— Start of PASSAGE TO READ —
Showing posts with label Economy. Show all posts
Showing posts with label Economy. Show all posts

Saturday, May 22, 2010

Losing low-income students forces P-H-M to change Madison Elementary

By KIM KILBRIDE
Tribune Staff Writer
Story was first posted at 2:15 p.m. Saturday, May 22, 2010.

This fall, there no longer will be a school bus picking up 4- and 5-year-olds from Village Green Mobile Home Park and Arbors at Ironwood apartments in Mishawaka and taking them to preschool at Madison Elementary. In fact, there will no longer be a preschool.

The program that was piloted two years ago and offers the opportunity for young children in Penn-Harris-Madison's neediest schools to get a jump start on the skills they learn in kindergarten has been cut.

Ironically, the move has come because there are fewer economically disadvantaged students in the school district now than there were last fall.

As a result, federal Title I funds are being reduced by $92,000.

While it wasn't an easy decision for P-H-M administrators, it made sense to make the cuts at Madison, a school in which 26 percent of the students now receive free and reduced-priced lunches.

Back in the fall, that number exceeded 30 percent.

“This wasn't even on our radar,” said Nancy Nimtz, assistant superintendent for instruction, about losing some 4 percent to 7 percent of students who receive free or reduced-priced meals at P-H-M's six Title I elementaries.

Overall, since the beginning of this school year, the district has lost a total of 180 students. “Is that different than (this same point in) any other school year?” Nimtz asked. “I can't tell you. ... But I think it is. My gut tells me it is.”

What happened?

Jerry McKibben, P-H-M's Rock Hill, S.C.-based demographer who is originally from Mishawaka, has long predicted that the 10,000-plus student district would shrink by about 1,000 students within the next decade.

As for the loss this year of economically disadvantaged families, McKibben said it is really not a surprise.

A large subsidized housing community near Walt Disney Elementary School closed, he said. And another P-H-M elementary school draws kids from an area mobile home community, a type of housing that attracts a highly transient population, he said.

Many families, he said, are likely moving in with relatives. McKibben surmised about half of those who have left this school year likely live and attend schools in South Bend.
— End of PASSAGE TO READ —
— Start of PROVIDED INFORMATION —
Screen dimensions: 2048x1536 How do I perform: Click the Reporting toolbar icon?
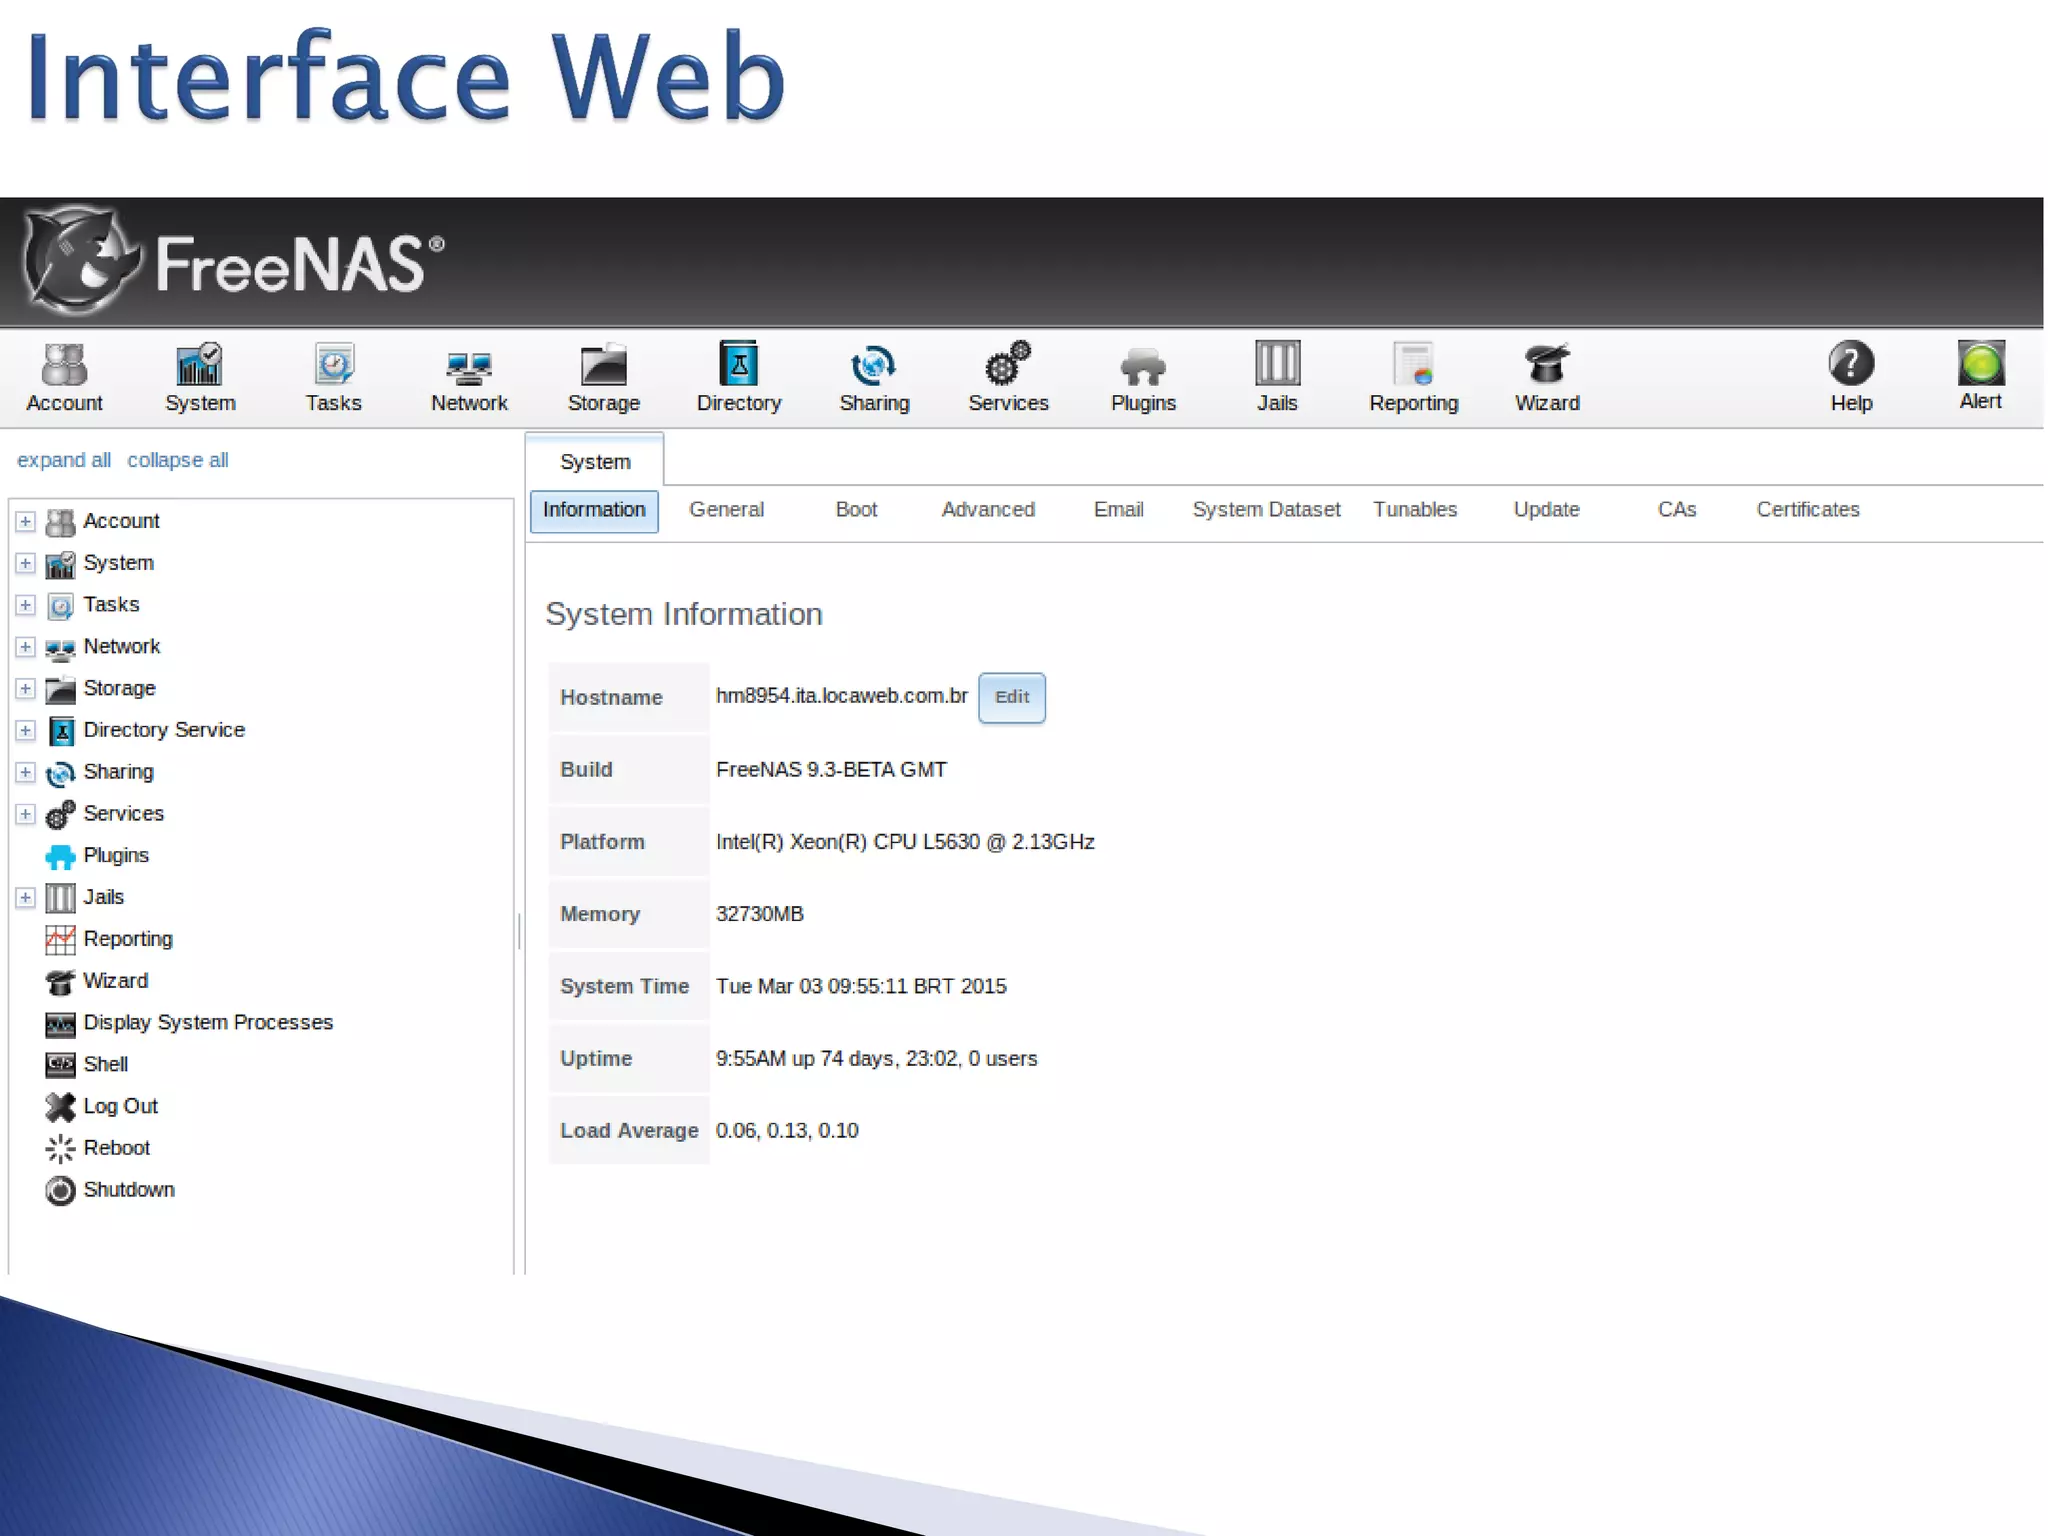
— End of PROVIDED INFORMATION —
— Start of PROVIDED INFORMATION —
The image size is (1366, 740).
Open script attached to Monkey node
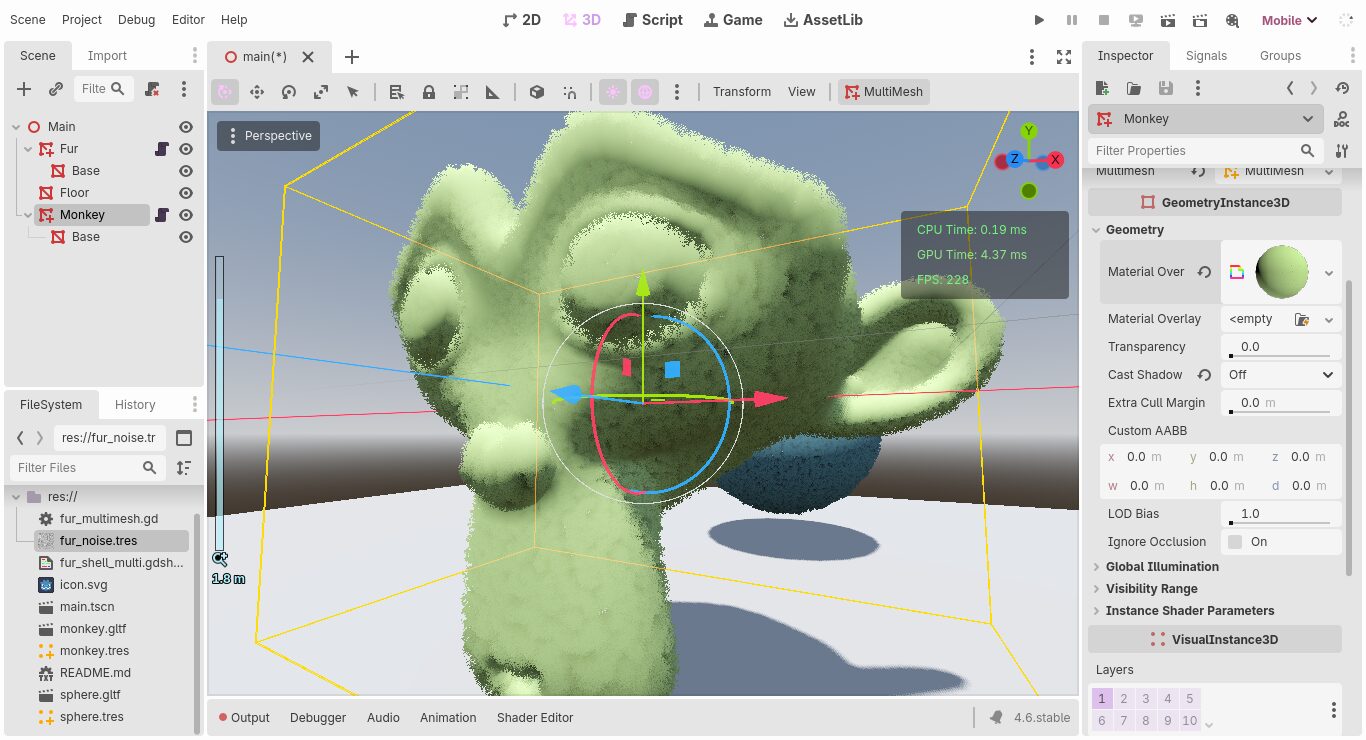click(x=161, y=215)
— End of PROVIDED INFORMATION —
— Start of PROVIDED INFORMATION —
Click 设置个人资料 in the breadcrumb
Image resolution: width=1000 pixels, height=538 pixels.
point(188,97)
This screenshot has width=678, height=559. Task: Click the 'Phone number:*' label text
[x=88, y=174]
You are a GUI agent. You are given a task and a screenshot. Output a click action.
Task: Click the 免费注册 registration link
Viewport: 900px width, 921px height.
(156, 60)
— End of PROVIDED INFORMATION —
Reproduce word for word the part of the article about the Madison Elementary preschool cut that starts with "As for the loss" and goes on through "population, he said.". The records are separate material and are unrelated to the article about the Madison Elementary preschool.

[THE RESULT]
As for the loss this year of economically disadvantaged families, McKibben said it is really not a surprise.

A large subsidized housing community near Walt Disney Elementary School closed, he said. And another P-H-M elementary school draws kids from an area mobile home community, a type of housing that attracts a highly transient population, he said.